The story in Temporal Shift contains more than enough time travel to cause the crew of El Cazador to question whether everything they thought they knew about their history is actually true, or whether that temporal shift is more of a loop.

It all starts by falling (or fleeing) through a black hole to an unknown destination. When you are being pursued by not just one but two space armadas, any port in a storm, even a potentially deadly wormhole, looks like a viable escape.

But they don’t find a safe haven. What they find is that they are the starring players in a centuries old prophecy, and that it’s a bit difficult to figure out exactly where, or when, they are. What they discover is that they may have looped back to the beginning of their own history. Which means that they are in the unfortunate position of being able to screw it up completely.

Everything hinges on the local time-mancer (read prophetess) Saffira. She’s been saving herself for her destined sacrifice to history, and for a man who loves her in her dreams. Both arrive in the El Cazador, but not in the way that she expects. Finding a way to help her people escape, and getting the very angry and closed off Devlin to fall in love with her, is going to take way more time than it should. Centuries in fact, but only for her.

When the woman who returns is not quite the same woman who left, no one is sure whether any of the complex plans they have laid will work. But they have to try, or they are all doomed.

Escape Rating B+: I think this story only works if you’ve read the rest of the series, or at least the expanded edition of the first book, Break Out (which is totally awesome).

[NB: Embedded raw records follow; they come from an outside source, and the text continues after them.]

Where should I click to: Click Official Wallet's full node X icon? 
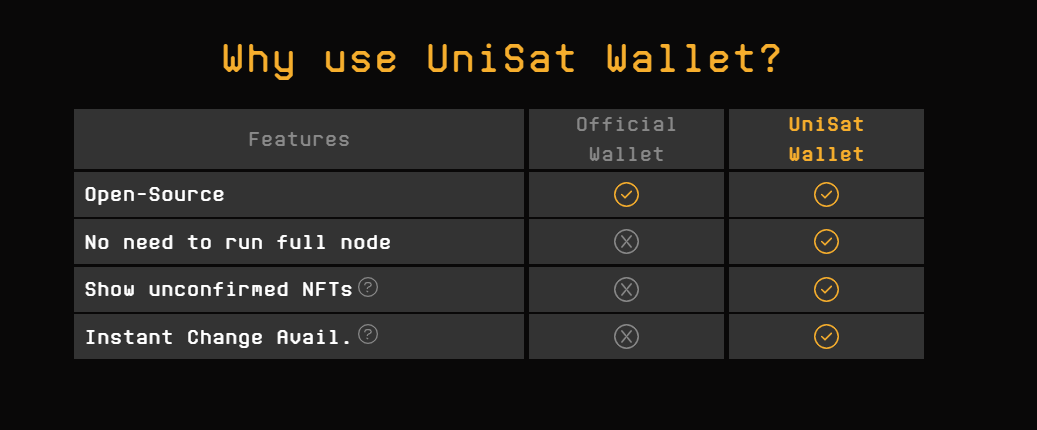(626, 242)
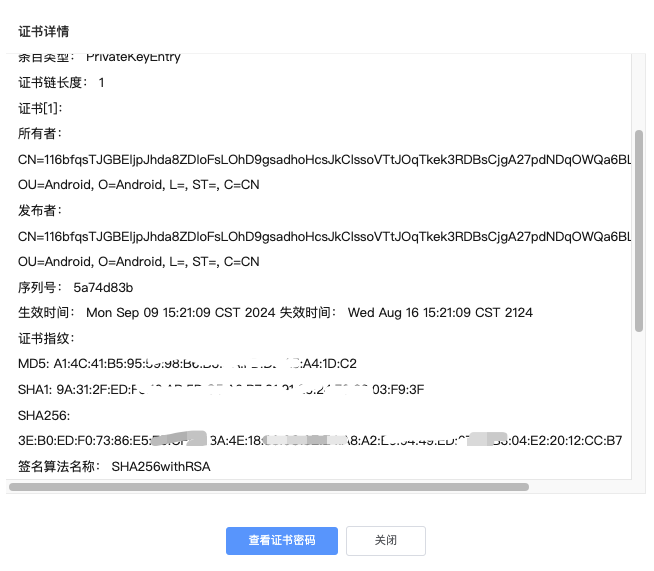
Task: Click the horizontal scrollbar thumb
Action: (269, 487)
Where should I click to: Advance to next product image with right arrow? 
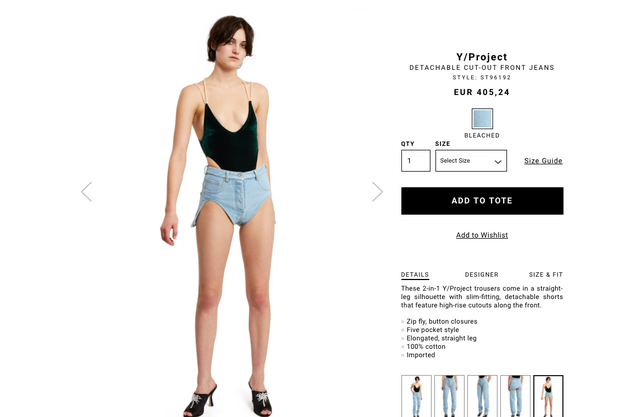377,191
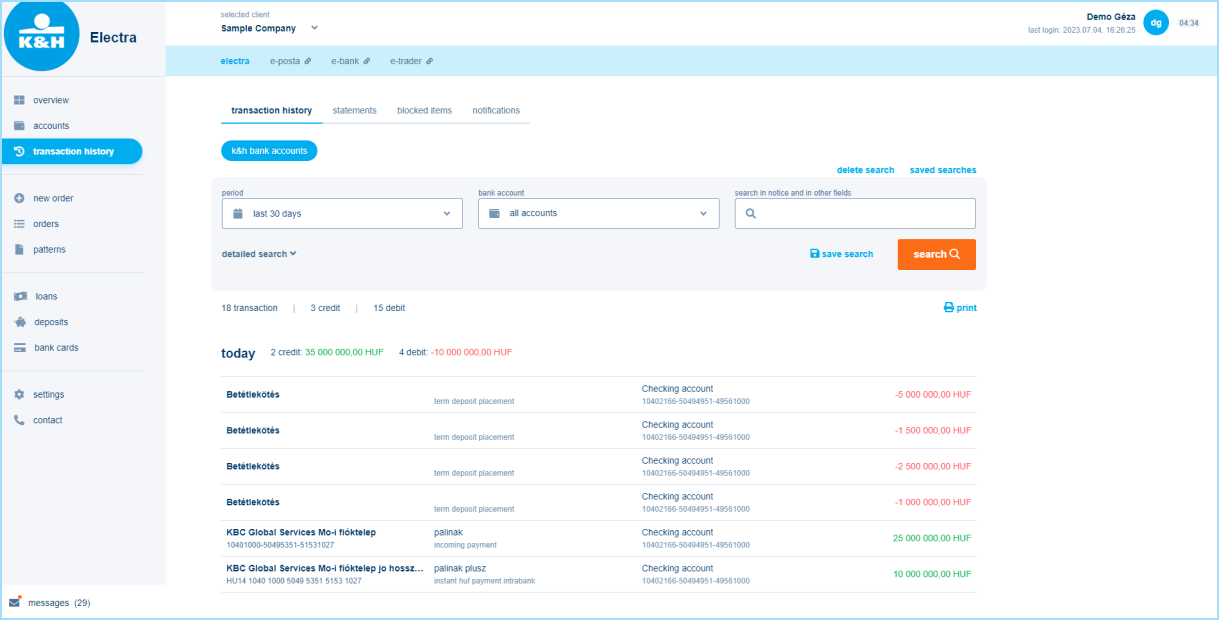
Task: Open messages via the envelope icon
Action: tap(16, 602)
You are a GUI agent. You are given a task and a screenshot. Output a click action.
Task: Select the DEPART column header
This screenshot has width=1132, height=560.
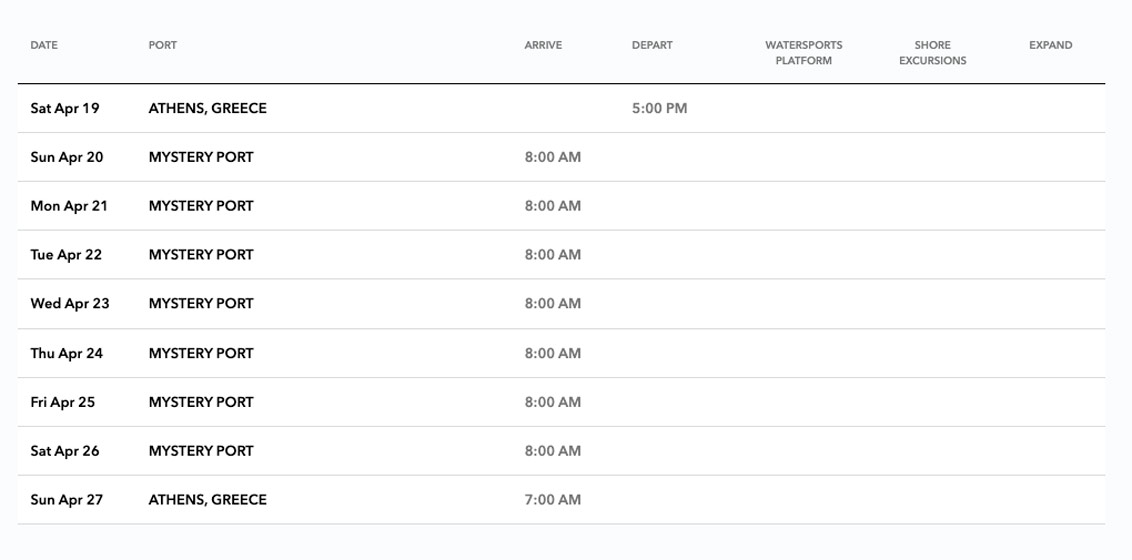coord(652,45)

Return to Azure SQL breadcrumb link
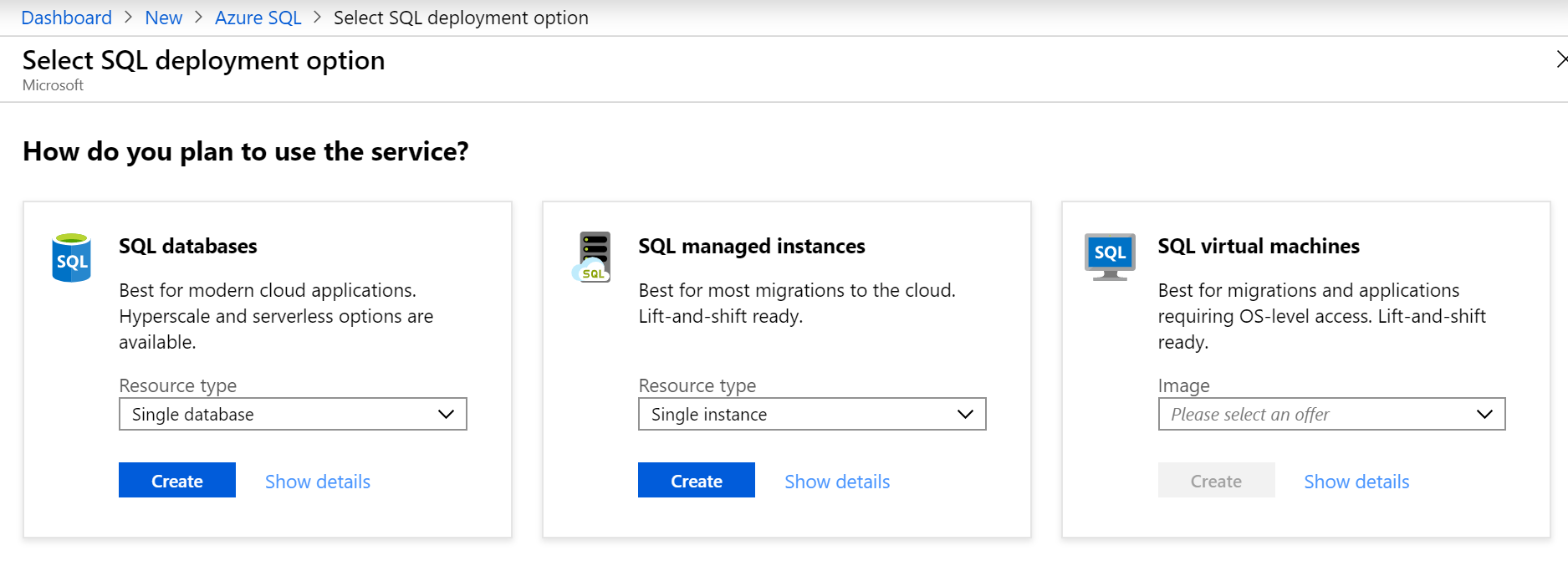click(x=258, y=18)
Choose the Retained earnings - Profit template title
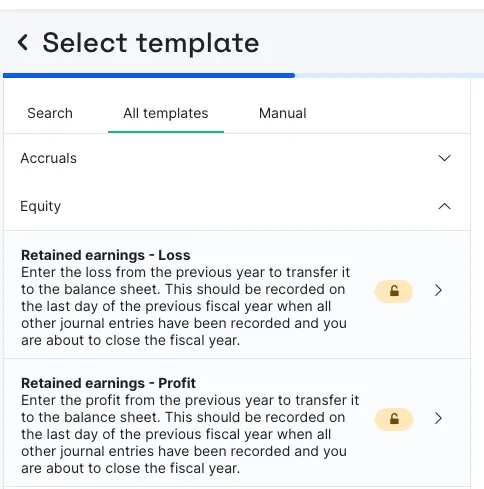This screenshot has height=489, width=484. (x=108, y=383)
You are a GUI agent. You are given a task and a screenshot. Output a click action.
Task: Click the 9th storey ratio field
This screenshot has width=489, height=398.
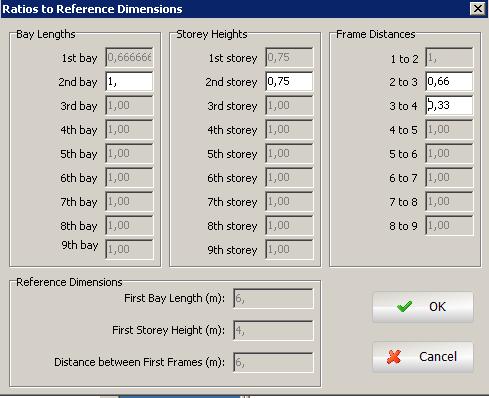pyautogui.click(x=289, y=249)
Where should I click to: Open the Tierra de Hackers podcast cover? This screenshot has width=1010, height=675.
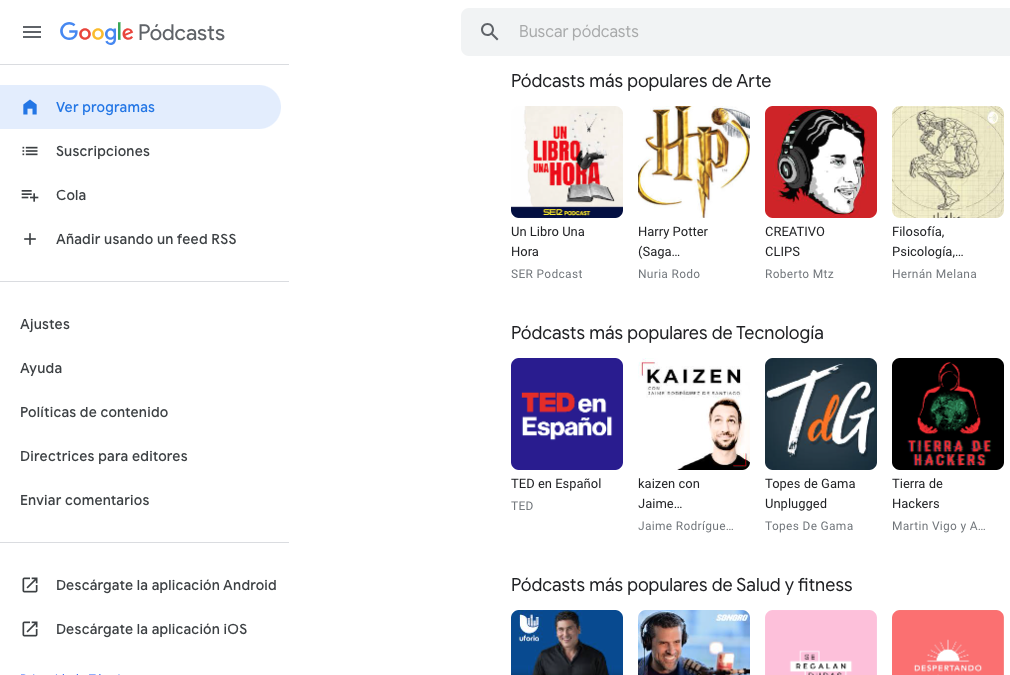pyautogui.click(x=948, y=414)
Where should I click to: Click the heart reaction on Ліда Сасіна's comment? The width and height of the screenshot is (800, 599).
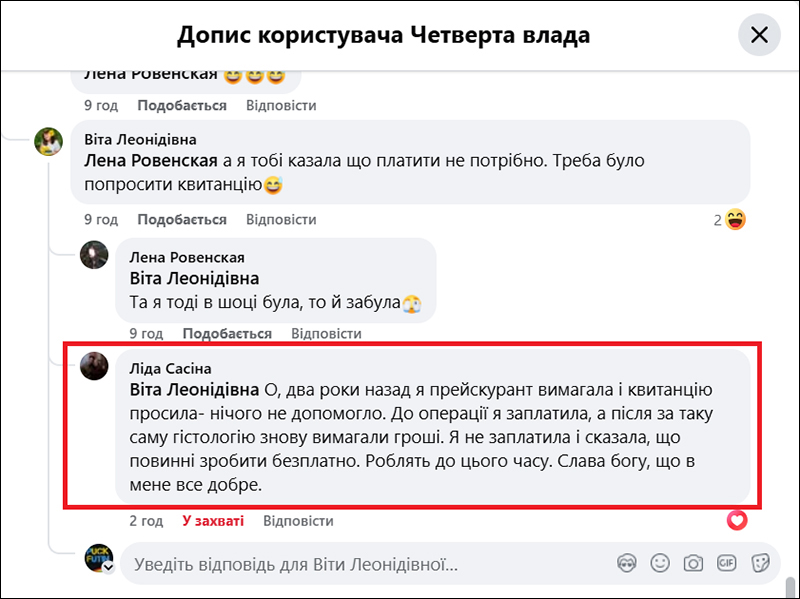pos(737,520)
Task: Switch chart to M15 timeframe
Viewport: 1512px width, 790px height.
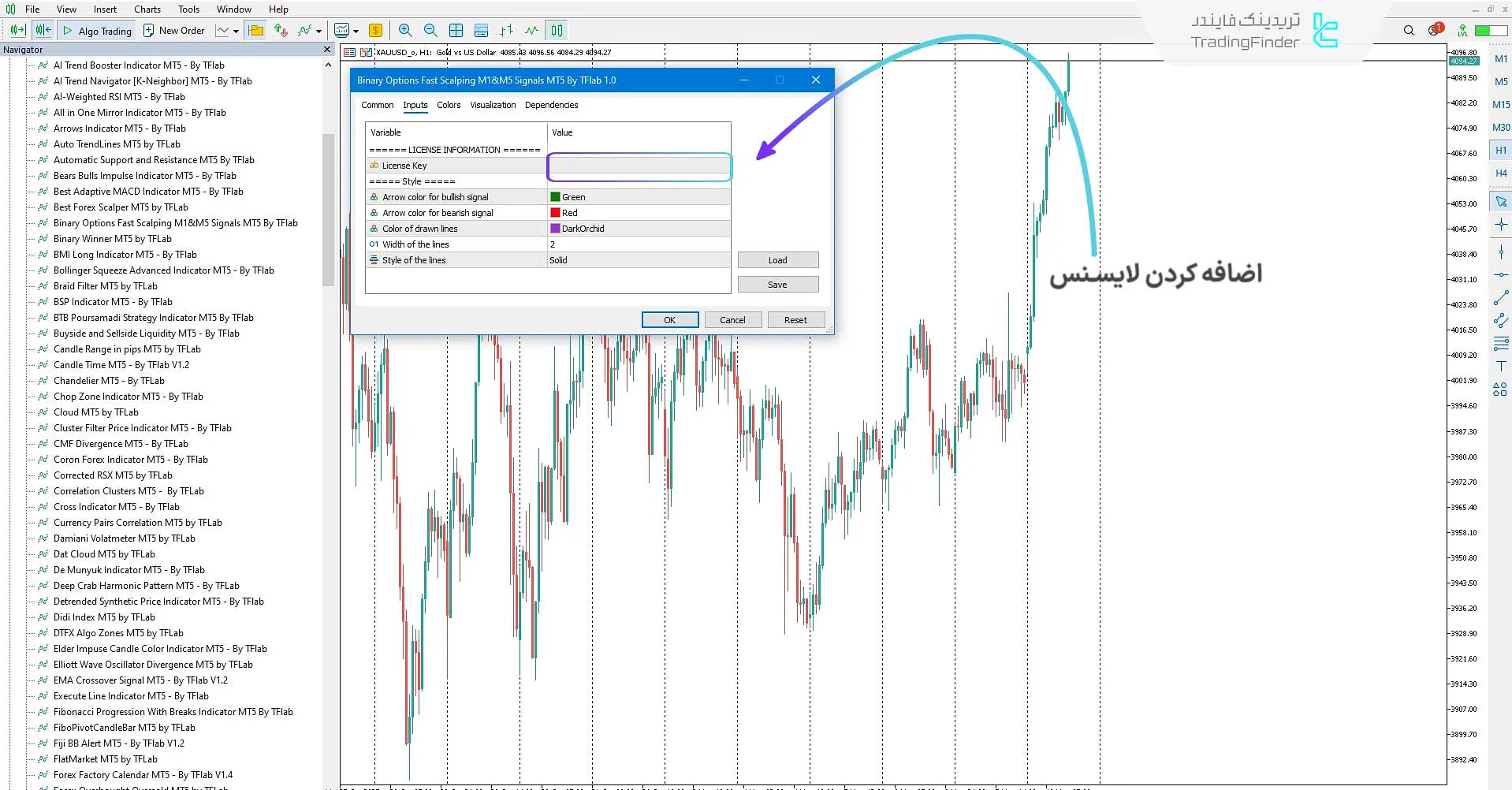Action: (x=1501, y=105)
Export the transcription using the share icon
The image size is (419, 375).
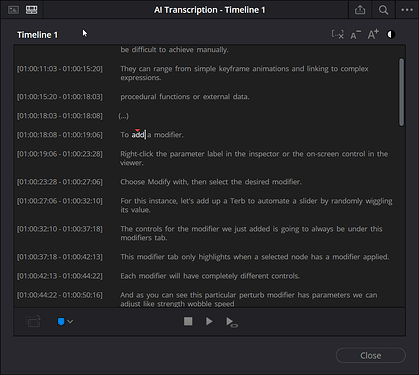click(360, 10)
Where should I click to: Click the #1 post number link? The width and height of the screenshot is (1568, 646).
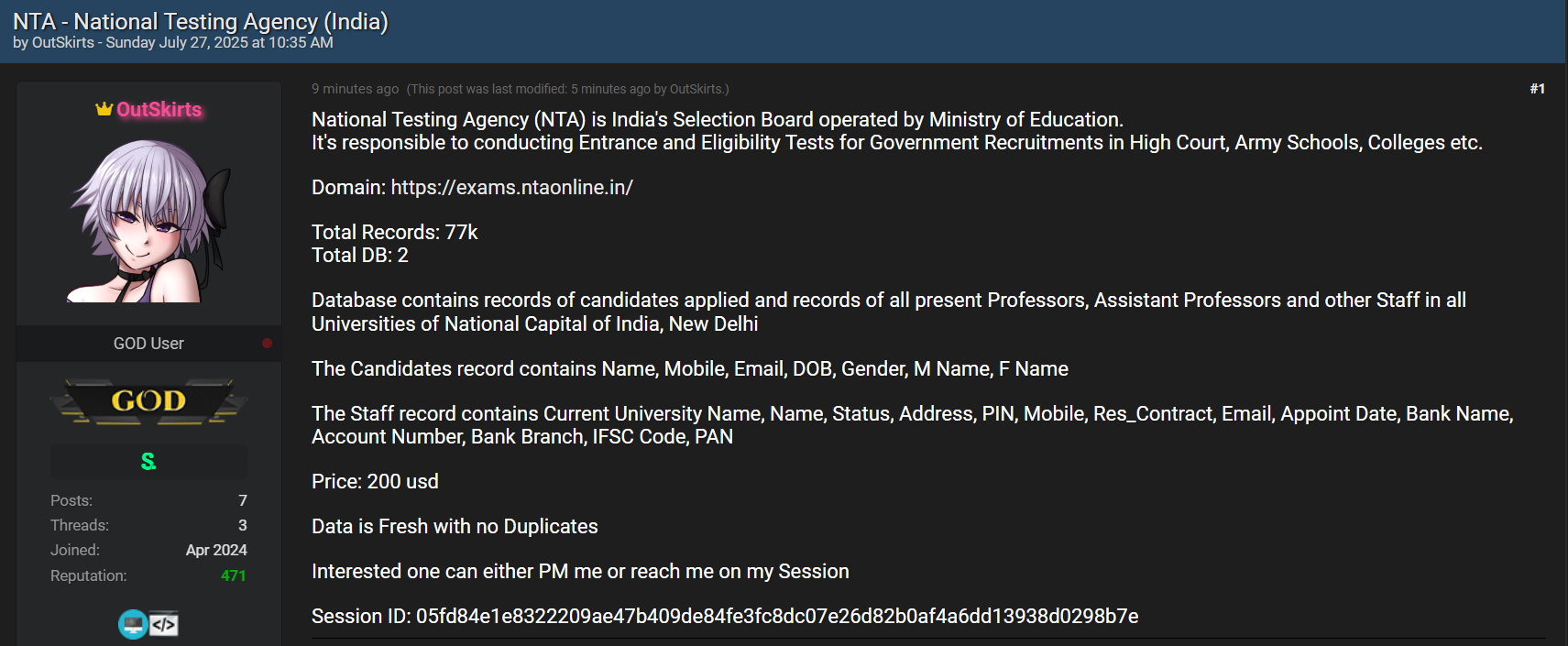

The thing about time travel stories is that they can be totally confusing if you don’t know all the history involved in the time being traveled to. And I’ll confess to getting confused, even though I have read all the books. At the same time, it was a lot of fun to meet Rico back in the 15th century. Also bloody and terrifying, but neat to see the time streams cross.

The whole story is about crossing the time streams. Callum Meridian was on the original voyage, but his ship survived and he discovered the immortality drug, Meridian. So the ship in orbit on the planet inside that black hole represents his own personal past, dropping into the middle of his present.

There is a lot about messing with time, and trying to figure out how to make sure that they all (or their ancestors) act in time to get saved so that they are not on Earth when the disaster strikes. But this is all a giant time loop, and they caused the future they now live in. This is obvious at the end, but not so much in the middle.

I never did get how Saffira’s people came to live on the planet in the black hole. In the end, it’s not as important as what she does to get them all out. It was obvious how she was going to solve the central dilemma, but that didn’t make it any less painful when she does.

I’ve enjoyed the entire Blood Hunter series quite a lot. This is science fiction romance mixed with a very interesting bit of world building. And that world building only gets more convoluted (and fascinating) with the time travel explorations of Temporal Shift. I can’t wait to see what happens next!